> Task requirements:
In the records below, some lines contain the word "agent". Copy each of them.

> Records supplied:
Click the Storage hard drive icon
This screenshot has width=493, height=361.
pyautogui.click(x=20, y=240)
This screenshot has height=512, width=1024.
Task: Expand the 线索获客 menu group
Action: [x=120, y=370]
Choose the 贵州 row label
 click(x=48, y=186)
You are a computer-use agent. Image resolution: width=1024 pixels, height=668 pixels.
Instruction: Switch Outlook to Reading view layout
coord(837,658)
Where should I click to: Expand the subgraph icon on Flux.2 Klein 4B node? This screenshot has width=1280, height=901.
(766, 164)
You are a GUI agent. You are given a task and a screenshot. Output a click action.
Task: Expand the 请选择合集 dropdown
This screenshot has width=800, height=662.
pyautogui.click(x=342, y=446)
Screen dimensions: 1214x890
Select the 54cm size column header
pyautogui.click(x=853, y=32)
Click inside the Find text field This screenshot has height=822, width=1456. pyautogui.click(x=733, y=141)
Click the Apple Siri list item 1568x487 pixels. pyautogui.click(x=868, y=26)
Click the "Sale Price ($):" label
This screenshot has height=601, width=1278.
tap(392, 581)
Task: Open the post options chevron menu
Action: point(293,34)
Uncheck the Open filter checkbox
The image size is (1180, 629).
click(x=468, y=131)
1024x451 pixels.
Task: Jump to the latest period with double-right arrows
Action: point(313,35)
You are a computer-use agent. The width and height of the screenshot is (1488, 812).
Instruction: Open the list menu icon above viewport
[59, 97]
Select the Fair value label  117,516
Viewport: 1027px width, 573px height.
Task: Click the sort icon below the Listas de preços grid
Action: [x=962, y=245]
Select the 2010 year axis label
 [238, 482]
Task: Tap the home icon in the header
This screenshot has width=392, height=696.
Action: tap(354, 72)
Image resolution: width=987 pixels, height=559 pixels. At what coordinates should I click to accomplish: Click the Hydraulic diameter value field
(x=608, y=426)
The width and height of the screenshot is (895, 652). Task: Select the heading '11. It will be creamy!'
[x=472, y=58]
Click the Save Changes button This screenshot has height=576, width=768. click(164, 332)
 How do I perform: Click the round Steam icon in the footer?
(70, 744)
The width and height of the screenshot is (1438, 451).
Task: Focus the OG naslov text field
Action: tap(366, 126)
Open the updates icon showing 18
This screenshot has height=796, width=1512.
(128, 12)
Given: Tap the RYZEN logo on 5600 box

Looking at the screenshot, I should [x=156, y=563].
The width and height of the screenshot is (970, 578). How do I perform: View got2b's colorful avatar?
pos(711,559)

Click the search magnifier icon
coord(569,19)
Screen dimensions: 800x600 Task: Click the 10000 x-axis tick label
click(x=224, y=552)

> Answer for the task:
You are a computer-use agent. Image resolution: width=1024 pixels, height=668 pixels.
You are a GUI agent. You are given a task and a screenshot. Output a click action.
You are a computer-use agent. The width and height of the screenshot is (1488, 812).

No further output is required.